The marinvaders (Marine Invaders) is tool to process data on marine invasive species from existing databases
Project description
Marinvaders
The marinvaders [Marine Invaders] tool is an interactive tool that process data on marine invasive species from existing databases.
It enables the user to query, visualize and analyse information per marine ecoregion, and create maps that distinguish alien and natives distributions of a species.
Marine Invaders aims to facilitate the development of large-scale impact assessments of marine invasive species.
The Marine Invaders is developed and maintained by the Industrial Ecology Digital Lab and Francesca Research Group??? at the Norwegian University of Science and Technology in Trondheim, Norway.
Getting Started
These instructions will get you a copy of the project up and running on your local machine.
Installation from PyPI
pip install marinvaders --upgrade
Installation from conda-forge
coming soon
Usage
The marinvaders.ipynb jupyter notebook provides documentation and interactive tutorial on how to use this package.
The notebook is located either at: https://gitlab.com/dlab-indecol/marinvaders/-/blob/master/marinvaders.ipynb
or run in directly in mybinder:
Citations
TODO
Data sources
-
Marine Ecoregions of the World—MEOW
Marine ecoregions are ecoregions (ecological regions) of the oceans and seas identified and defined based on biogeographic characteristics.
-
OBIS is a global open-access data and information clearing-house on marine biodiversity for science, conservation and sustainable development
-
World register of marine species.
-
The Global Invasive Species Database is a free, online searchable source of information about alien and invasive species that negatively impact biodiversity.
-
The global database contains information on over 330 marine invasive species, including non-native distributions by marine ecoregion, invasion pathways, and ecological impact and other threat scores.
Data wrangling
The Marine Invaders tool currently integrates data on marine (invasive) species from four existing databases OBIS, WoRMS, GISD and a database by Molnar et al. After selecting an ecoregion, the OBIS API v3 is used to query all species for which there is occurrence data within that ecoregion in the OBIS database. Each species is then searched for in the latter three databases to potentially identify as alien. The WoRMS REST webservice is used to find the establishmentMeans –whether the species is flagged as alien or not-, whereas all species included in the GISD and Molnar databases as per definition alien. These databases provide geographical distributions on different scales. The Molnar distributions are on a marine ecoregion level. Most of the WoRMS distributions are either IHO Sea Areas, Exclusive Economic Zones (EEZ), or an intersect of these, and have a Marine Regions Geographic Identifier (MRGID) is easily matched to a marine ecoregion by the use of shapefiles. GISD does not provide such MRGID’s but instead gives only quantitative distributions, such as country names. Most of these could still be matched to existing shapefiles by comparing names, and subsequently be matched to marine ecoregions. All the distributions that could not automatically be matched were searched for manually and matched to one or more marine ecoregions.

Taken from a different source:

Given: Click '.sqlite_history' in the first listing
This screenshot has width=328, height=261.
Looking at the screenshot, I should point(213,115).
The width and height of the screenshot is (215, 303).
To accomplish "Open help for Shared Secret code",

During data processing all activities are logged to marinvaders.log file.
Communication, issues, bugs and enhancements
Please use the issue tracker for documenting bugs, proposing enhancements and all other communication related to marinvaders.

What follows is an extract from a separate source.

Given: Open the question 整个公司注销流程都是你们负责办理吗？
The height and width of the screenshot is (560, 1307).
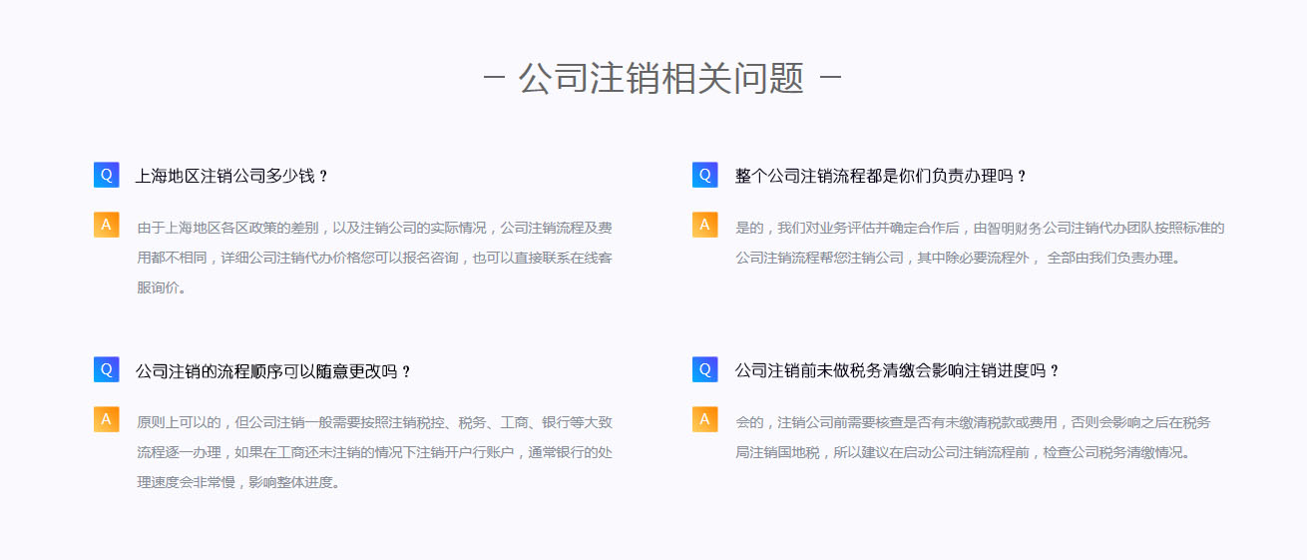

Installation from source code
Alternatively the the software can be installed from source code. This is good in case of contributing or developing changes.
The project needs Python 3.7 and higher. For this project we recommend to use Anaconda Python Distribution.
Get copy of source code
The project is located at https://gitlab.com/dlab-indecol/marine-invaders
Either use Git to clone project or download the source code and unzip.
Install packages
Using terminal navigate to marine-invaders directory.
To install necessary packages use either conda the Anaconda package and environment management or Python virtual environment which is included in standard library since Python3.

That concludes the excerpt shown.